Cartographie prédictive : Problématiques, état de l’art, enjeux, l’exemple de Map Revelation (Christophe Courtois)
Le logiciel Map Revelation est utilisé par divers services du Ministère de l’Intérieur pour améliorer l’efficacité des forces de police, notamment dans la prévention et la répression des délits de voie publique. Il s’agit de combiner la compilation de statistiques sur les délits du passé avec des algorithmes d’apprentissage pour orienter les actions de patrouille et de surveillance de la police.
La cartographie prédictive est souvent l’objet de fantasmes et de défiance. Tandis que les outils de machine learning cherchent à comprendre Qui ou Pourquoi, la cartographie prédictive se concentre sur l’angle Où et Quand, ce qui est moins spectaculaire mais plus réaliste, pose moins de défis à la protection des libertés individuelles, et donne des résultats encourageants.
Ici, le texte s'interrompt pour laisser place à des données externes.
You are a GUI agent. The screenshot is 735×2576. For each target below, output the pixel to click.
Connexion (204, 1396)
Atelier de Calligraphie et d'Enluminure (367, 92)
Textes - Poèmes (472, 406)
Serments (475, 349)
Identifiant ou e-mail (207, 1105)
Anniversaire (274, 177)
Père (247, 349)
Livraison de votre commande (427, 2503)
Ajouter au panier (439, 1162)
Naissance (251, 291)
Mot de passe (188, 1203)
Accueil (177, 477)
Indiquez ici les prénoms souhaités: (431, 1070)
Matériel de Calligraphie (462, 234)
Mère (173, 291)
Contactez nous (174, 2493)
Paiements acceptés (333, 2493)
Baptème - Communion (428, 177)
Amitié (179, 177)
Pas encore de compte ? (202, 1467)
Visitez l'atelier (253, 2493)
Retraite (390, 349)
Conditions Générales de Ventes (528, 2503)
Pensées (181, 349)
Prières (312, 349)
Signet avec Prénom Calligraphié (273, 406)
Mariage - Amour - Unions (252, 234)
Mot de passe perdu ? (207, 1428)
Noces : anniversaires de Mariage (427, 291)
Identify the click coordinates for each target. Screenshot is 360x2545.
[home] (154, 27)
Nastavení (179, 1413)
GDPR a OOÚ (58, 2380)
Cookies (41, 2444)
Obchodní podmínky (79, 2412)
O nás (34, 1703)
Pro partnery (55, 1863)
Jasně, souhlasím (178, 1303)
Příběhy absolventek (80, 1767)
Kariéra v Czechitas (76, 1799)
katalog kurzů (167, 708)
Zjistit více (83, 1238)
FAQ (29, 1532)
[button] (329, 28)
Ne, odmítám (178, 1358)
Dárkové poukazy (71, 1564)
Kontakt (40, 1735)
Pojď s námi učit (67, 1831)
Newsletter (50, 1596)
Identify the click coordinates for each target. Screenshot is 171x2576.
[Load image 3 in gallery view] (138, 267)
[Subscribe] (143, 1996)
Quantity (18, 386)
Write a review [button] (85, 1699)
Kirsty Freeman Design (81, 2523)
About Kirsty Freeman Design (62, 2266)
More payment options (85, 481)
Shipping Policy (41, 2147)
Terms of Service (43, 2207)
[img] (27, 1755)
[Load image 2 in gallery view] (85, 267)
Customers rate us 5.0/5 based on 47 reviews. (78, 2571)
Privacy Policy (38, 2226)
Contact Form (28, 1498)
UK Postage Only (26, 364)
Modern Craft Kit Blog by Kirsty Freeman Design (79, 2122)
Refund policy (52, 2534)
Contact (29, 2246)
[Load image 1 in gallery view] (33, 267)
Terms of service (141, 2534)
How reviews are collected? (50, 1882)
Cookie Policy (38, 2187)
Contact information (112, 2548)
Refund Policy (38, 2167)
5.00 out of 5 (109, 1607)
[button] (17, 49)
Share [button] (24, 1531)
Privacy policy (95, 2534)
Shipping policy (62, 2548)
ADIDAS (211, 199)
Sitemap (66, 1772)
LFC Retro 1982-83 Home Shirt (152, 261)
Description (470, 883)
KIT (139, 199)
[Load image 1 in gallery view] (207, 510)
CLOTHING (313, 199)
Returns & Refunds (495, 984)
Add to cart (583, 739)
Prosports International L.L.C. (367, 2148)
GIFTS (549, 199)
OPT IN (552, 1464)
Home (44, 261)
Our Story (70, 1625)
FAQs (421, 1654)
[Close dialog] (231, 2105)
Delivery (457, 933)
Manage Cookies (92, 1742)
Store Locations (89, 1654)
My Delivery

Les cartes montrées par l’orateur permettent aux policiers de voir, pour tel jour à telle heure, quelles sont les zones à risque pour tel type de délit, ce qui permet d’y diriger les patrouilles de surveillance.
Combinée avec la collecte de données de géolocalisation des téléphones, ce système permet de repérer et de suivre les déplacements d’un délinquant identifié par sa présence renouvelée sur le lieu et à l’heure de délits successifs, de connaître ses habitudes et éventuellement de l’appréhender en flagrant délit.